[[ TEXT SECTION, beginning ]]

Report: Missouri Residents use Opioid Painkillers High Above National Average

By: Adam McDonald | staff
Posted on January 1, 2015

( – In the upcoming legislative session, some Missouri lawmakers say they’ll push for a prescription drug monitoring program after Express Scripts found that Missouri residents chronically use opioid painkillers at a rate of 36 percent above the national average.

16,000 people died from overdoses on painkilling opioids in 2010 and these drugs cause more deaths than any other drug in the United States.

“The CDC has even called it an epidemic,” said Dr. Clark Kebodeaux, of the St. Louis College of Pharmacy, when asked about prescription drug abuse. “[Drug abusers] will come to Missouri because we don’t have a prescription drug monitoring program.”

The co-founder of “The Missouri Network for Opiate Reform and Recovery,” Chad Sabora, says the group is pushing for a monitoring program in Missouri. And Sabora says he has first-hand experience, he’s also a recovering addict.

“There are pain pills flooding the streets of St. Louis,” Sabora said. “One of the best way for prevention is to limit access to pain medication. It’s a fight we need to fight.”

Under current Missouri law, addicts can doctor shop, going from doctor to doctor getting pain medication subscriptions. After that, they go to different pharmacies to get them filled. In other states, that information goes to a database so medical professionals can spot signs of abuse.

“Once thing is not going to get rid of our prescription drug abuse,” Dr. Kebodeaux said. “It’s just not, but it is a tool that can help curb prescription drug abuse and help medical professionals better treat their patients.”

In 2012, New York began a monitoring program requiring doctors to check the database before prescribing painkillers. In 2013, there was a 75 percent drop in patients doctor shopping. Tennessee also started its program in 2013 and has seen a 36 percent decrease.

[[ TEXT SECTION, end ]]
[[ PROVIDED DATA, beginning ]]

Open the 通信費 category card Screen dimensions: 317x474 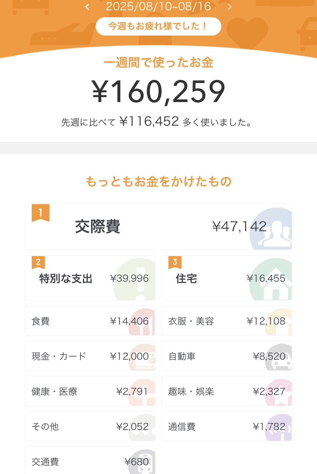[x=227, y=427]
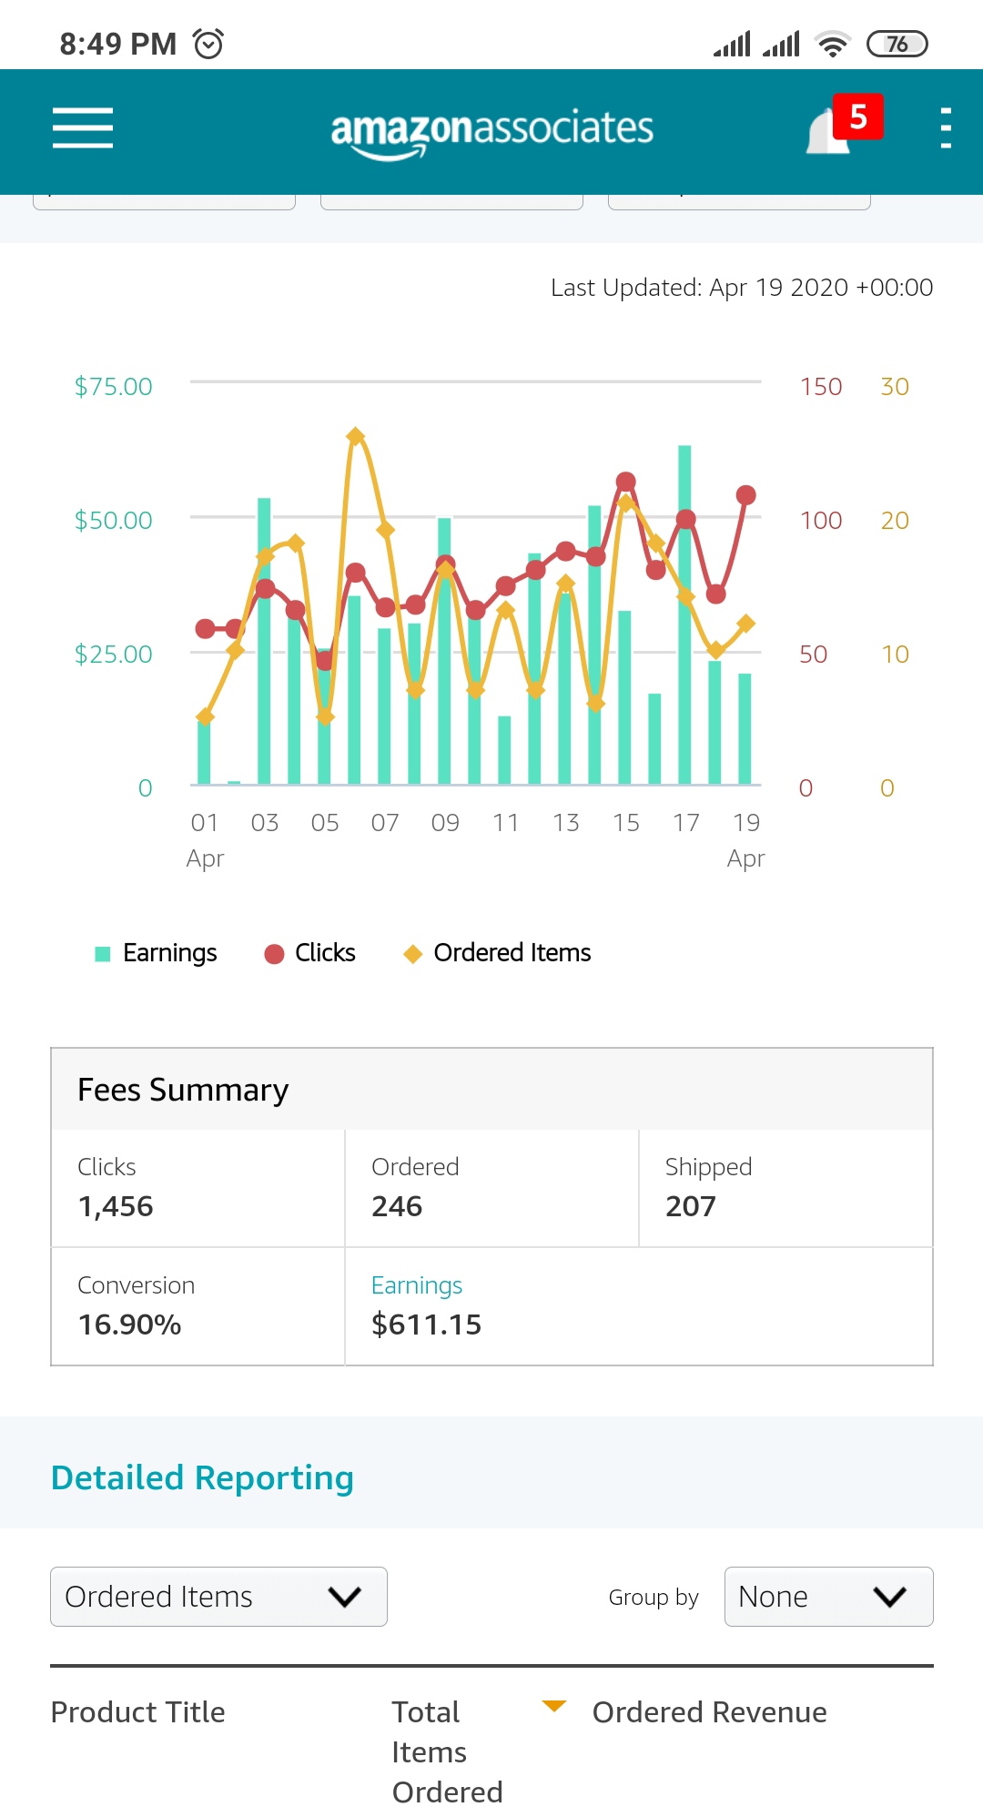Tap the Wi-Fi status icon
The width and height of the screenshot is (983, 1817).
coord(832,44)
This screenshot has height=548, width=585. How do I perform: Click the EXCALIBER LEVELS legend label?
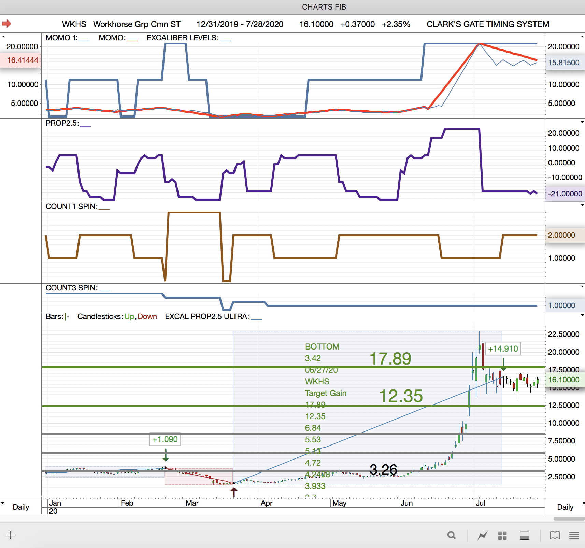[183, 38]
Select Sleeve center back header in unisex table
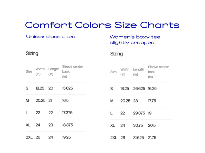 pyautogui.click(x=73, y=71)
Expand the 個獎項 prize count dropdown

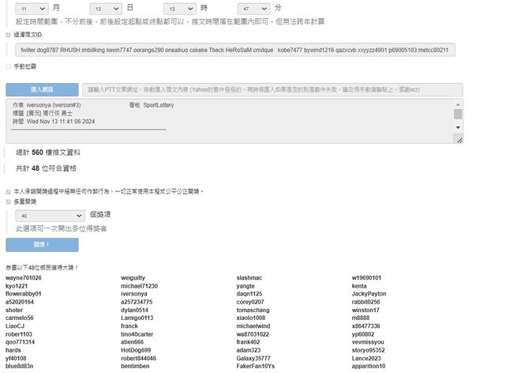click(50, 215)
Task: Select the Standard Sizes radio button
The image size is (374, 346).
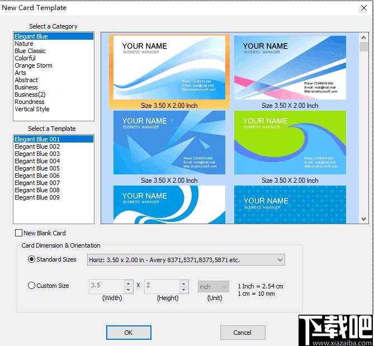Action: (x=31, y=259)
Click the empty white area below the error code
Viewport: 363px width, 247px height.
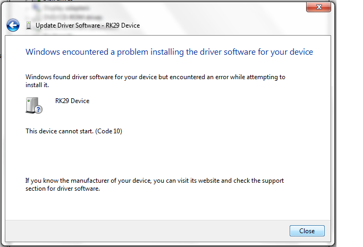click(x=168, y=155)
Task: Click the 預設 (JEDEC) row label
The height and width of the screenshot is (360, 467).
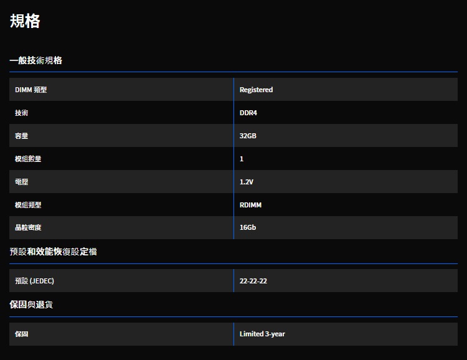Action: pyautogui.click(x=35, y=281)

[[ PROVIDED DATA, end ]]
[[ PROVIDED DATA, beginning ]]

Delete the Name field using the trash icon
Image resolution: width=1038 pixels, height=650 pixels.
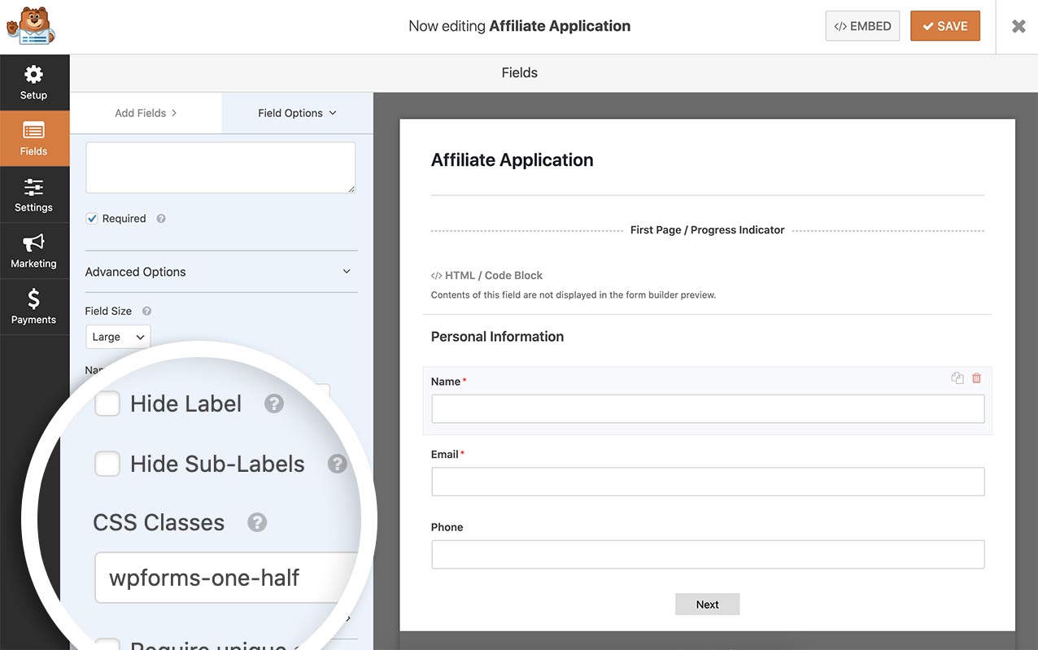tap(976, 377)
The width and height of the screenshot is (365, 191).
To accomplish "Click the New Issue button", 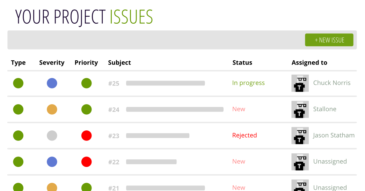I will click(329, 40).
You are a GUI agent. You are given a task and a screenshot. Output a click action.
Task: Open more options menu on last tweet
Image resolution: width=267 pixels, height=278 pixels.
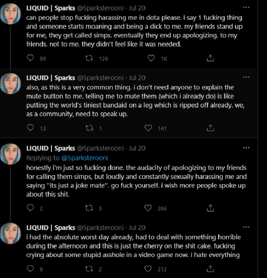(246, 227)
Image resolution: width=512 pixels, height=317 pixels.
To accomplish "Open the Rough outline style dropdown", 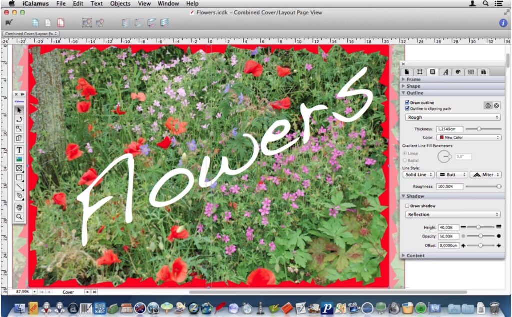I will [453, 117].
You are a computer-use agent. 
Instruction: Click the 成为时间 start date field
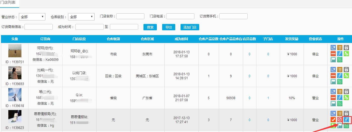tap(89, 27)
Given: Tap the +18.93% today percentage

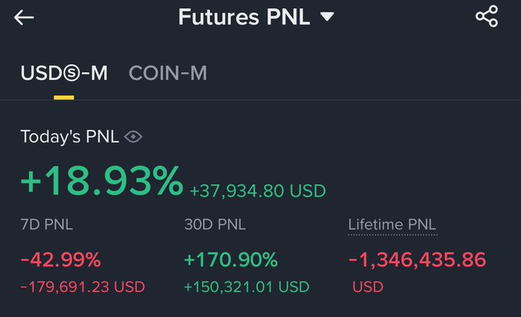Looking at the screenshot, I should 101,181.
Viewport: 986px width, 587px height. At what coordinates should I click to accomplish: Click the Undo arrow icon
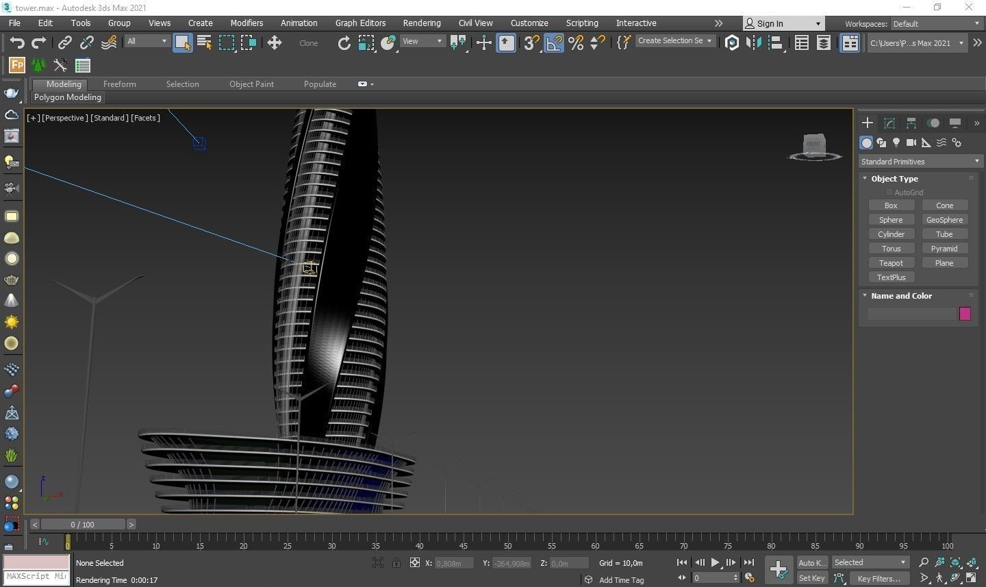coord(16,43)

[[ PROVIDED DATA, end ]]

#### USING THE INFORMATION
A - In the opioid painkiller report, why does Dr. Kebodeaux say drug abusers will come to Missouri?
B - According to the opioid painkiller report, how many people died from overdoses on painkilling opioids in 2010?
C - In the opioid painkiller report, rename "legislative session" to "legislative term" and write out the passage between "( – In the upcoming" and "the United States.", inclusive.
The records aren't needed for any of the tasks.

#### ANSWERS TO EACH TASK
A - He says drug abusers will come to Missouri because the state doesn't have a prescription drug monitoring program.

B - 16,000 people.

C -
( – In the upcoming legislative term, some Missouri lawmakers say they’ll push for a prescription drug monitoring program after Express Scripts found that Missouri residents chronically use opioid painkillers at a rate of 36 percent above the national average.

16,000 people died from overdoses on painkilling opioids in 2010 and these drugs cause more deaths than any other drug in the United States.